When the shops on the Rive Gauche appear quiet and ungodly expensive, you’ll know it’s time to head to the auction house, Drouot, situated on the right bank where so many trophies are bought and sold. Hôtel Drouot, founded in 1857, is the world’s oldest auction house.

This place is vibrant and crowded and, as with any auction house, full of potential deals. Here, women in vintage Chanel get into bidding wars with women in vintage Dior over the portraits of late dukes that they’ll one day claim as ancestors. Everywhere old French men appear, some in double-breasted suits, others in tweed, and others more humbly dressed hunting for a bargain. While the Rodin sculpture might be lot 76, lot 81 is a landscape with a faint signature that someone whispers could be a Brueghel, and lot 113 is an unframed, unsigned, acrylic depicting two cows in a field. In short, something for everyone.

Drouot isn’t so much an auction house as it is a collective for some 75 small, privately owned auction houses each with its own commissaire-priseur,  or auctioneer, backed by a battery of experts whose knowledge extends to every kind of collectible: stamps, jewelry, designer clothing, art, tapestries, furniture, posters, you name it.

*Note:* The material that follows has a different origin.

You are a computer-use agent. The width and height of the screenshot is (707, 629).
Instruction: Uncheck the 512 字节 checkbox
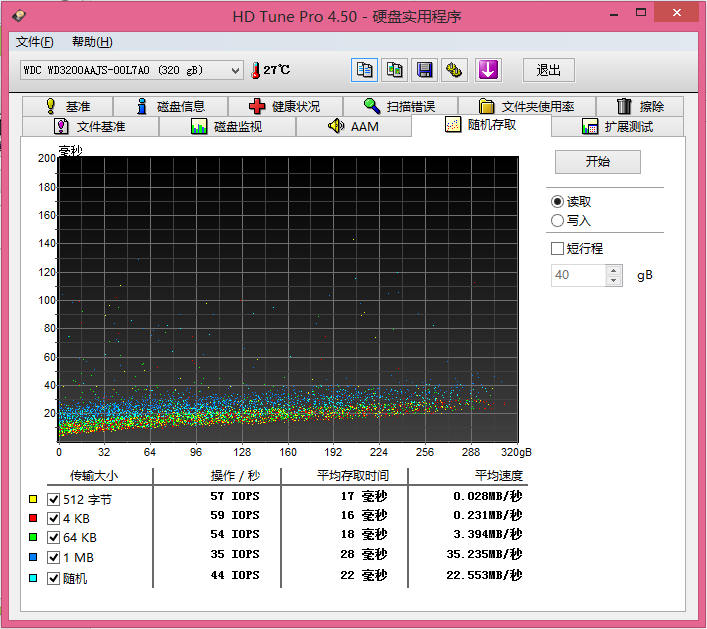tap(54, 498)
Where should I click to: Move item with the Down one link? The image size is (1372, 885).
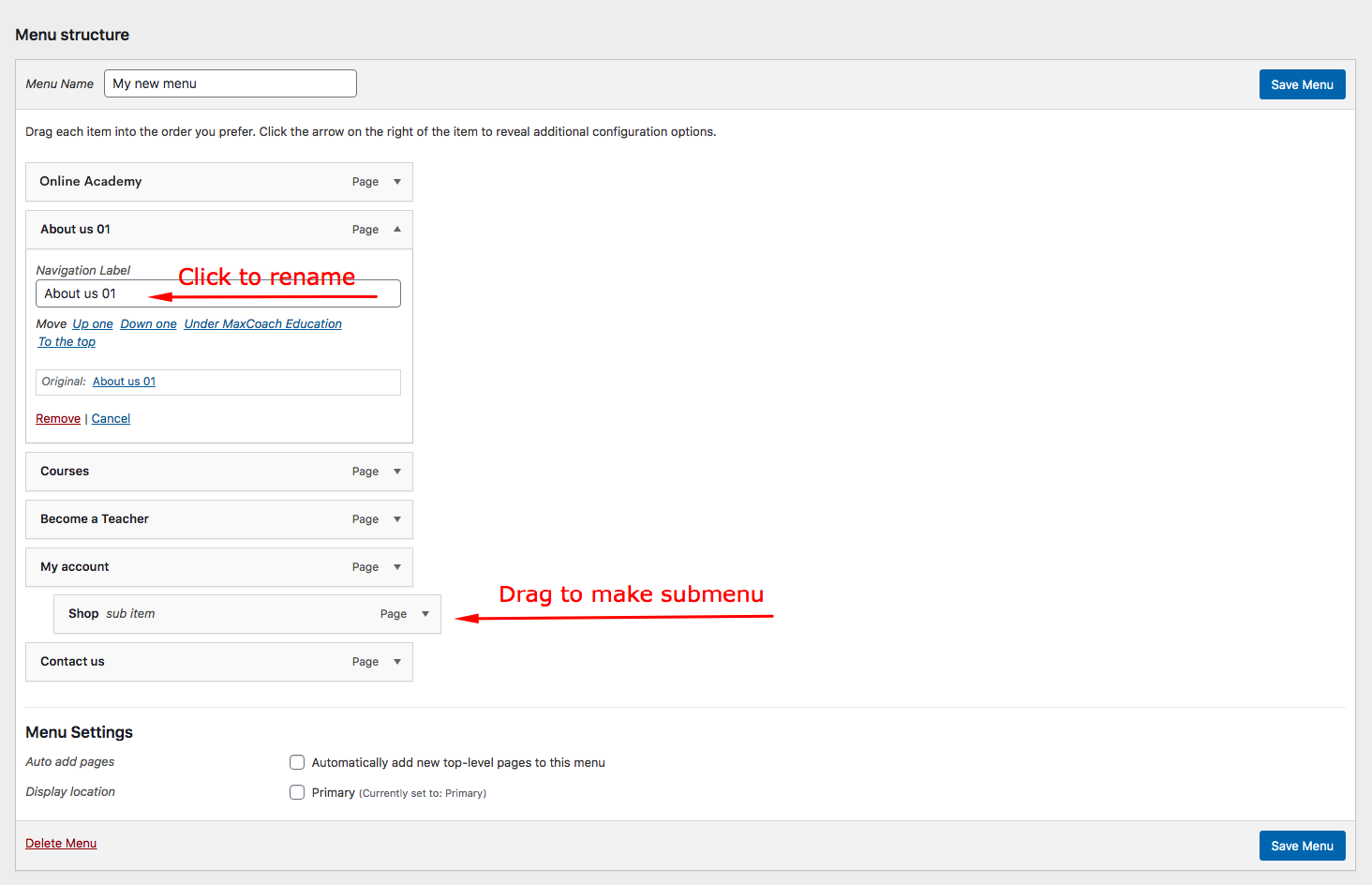tap(148, 324)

The prices fluctuate wildly both within and between the many salles. The auctioneers have their own pitch and timbre and style. At first it’s overwhelming, but you consult the catalogs and roam between the rooms (perhaps seven of them simultaneously in action, 16 total over three floors), vying for a painting or a sculpture or a beautiful antique musical or scientific instrument. You hope to stay within your budget; then you raise an index finger once… twice… then shake your head to indicate that the price has gone too high.

So you change rooms and stay patient. And, eventually, you raise your hand with confidence, and keep it raised so casually, until the room is aware of your conviction. The auctioneer turns to the men and women seated on either side who take bids over the phone and internet. One whispers into a receiver, then quickly shakes his head. The gavel falls.

It’s time to celebrate at Le Valentin in the nearby Passage Jouffroy.